Rząd premiera Hun Sena zapowiedział, że możliwe są kolejne aresztowania w związku z - jak twierdzi - próbą zamachu stanu. Zdaniem opozycji jest to tylko wybieg, który ma umożliwić rządzącemu od ponad 30 lat Hun Senowi zachowanie władzy po wyborach parlamentarnych w lipcu 2018 roku.

Rząd deklarował także, że CNRP może zostać rozwiązana, jeśli nie pozbawi Kema Sokhy stanowiska przewodniczącego; CNRP odmawia.

CNRP odniosła sukces w czerwcowych wyborach lokalnych, co zaniepokoiło władze centralne, rządzące Kambodżą od upadku reżimu Czerwonych Khmerów. Drugi lider CNRP Sam Rainsy uciekł do Francji, aby uniknąć więzienia.

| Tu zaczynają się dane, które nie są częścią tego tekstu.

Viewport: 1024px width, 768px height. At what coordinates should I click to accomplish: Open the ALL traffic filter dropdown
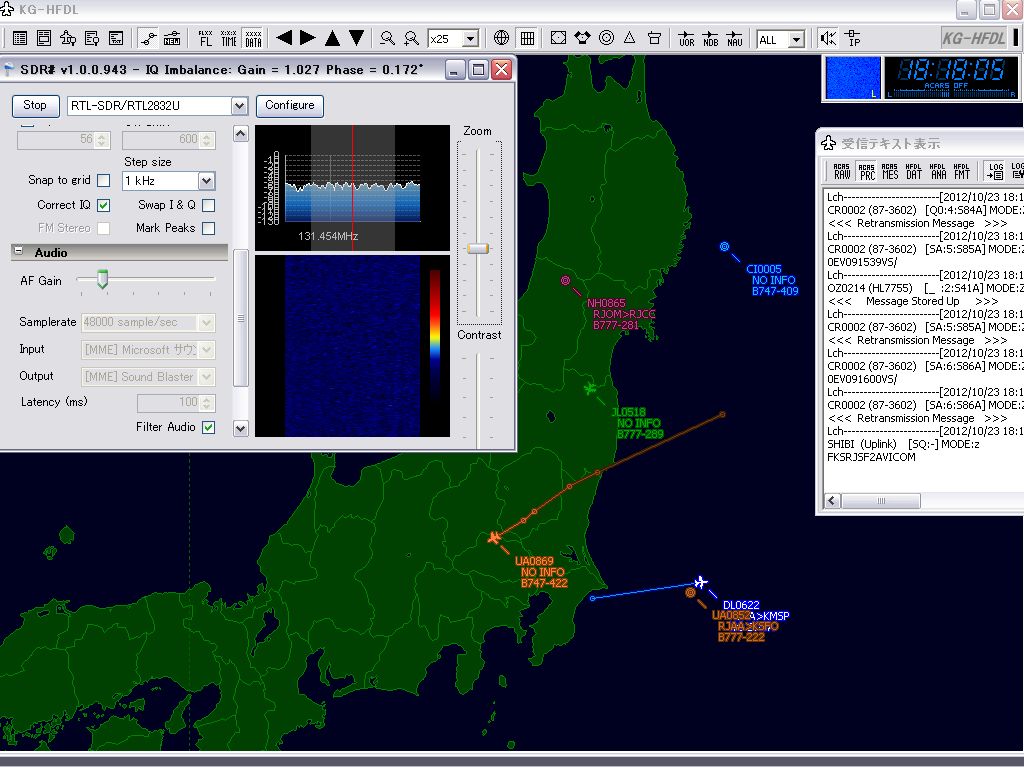pos(796,38)
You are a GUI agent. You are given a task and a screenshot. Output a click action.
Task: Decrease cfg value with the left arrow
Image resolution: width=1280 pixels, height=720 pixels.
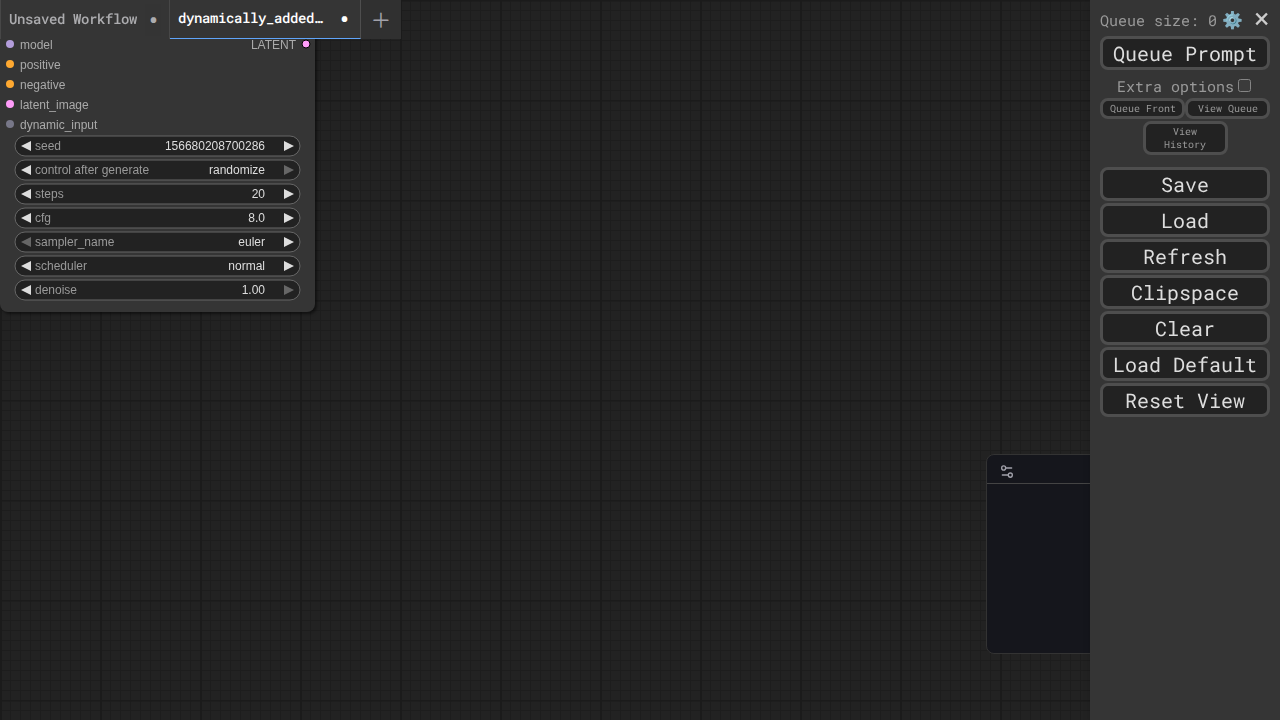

Zachód potępił aresztowanie Kema Sokhy i zaapelował o jego uwolnienie, Hun Sen cieszy się jednak poparciem Chin, które jako największy darczyńca Kambodży - jednego z najbiedniejszych krajów Azji Południowo-Wschodniej - jest dla kambodżańskiego rządu bardzo cennym sojusznikiem - zauważa Reuters.

Jedynym zaprezentowanym dotąd dowodem na winę Kema Sokhy jest nagranie wideo z 2013 roku, na którym Sokha mówi swoim zwolennikom, że jego plan zdobycia władzy ma poparcie - bliżej niesprecyzowanych - Amerykanów. Opozycja twierdzi, że chodziło o strategię wyborczą, a nie przewrót.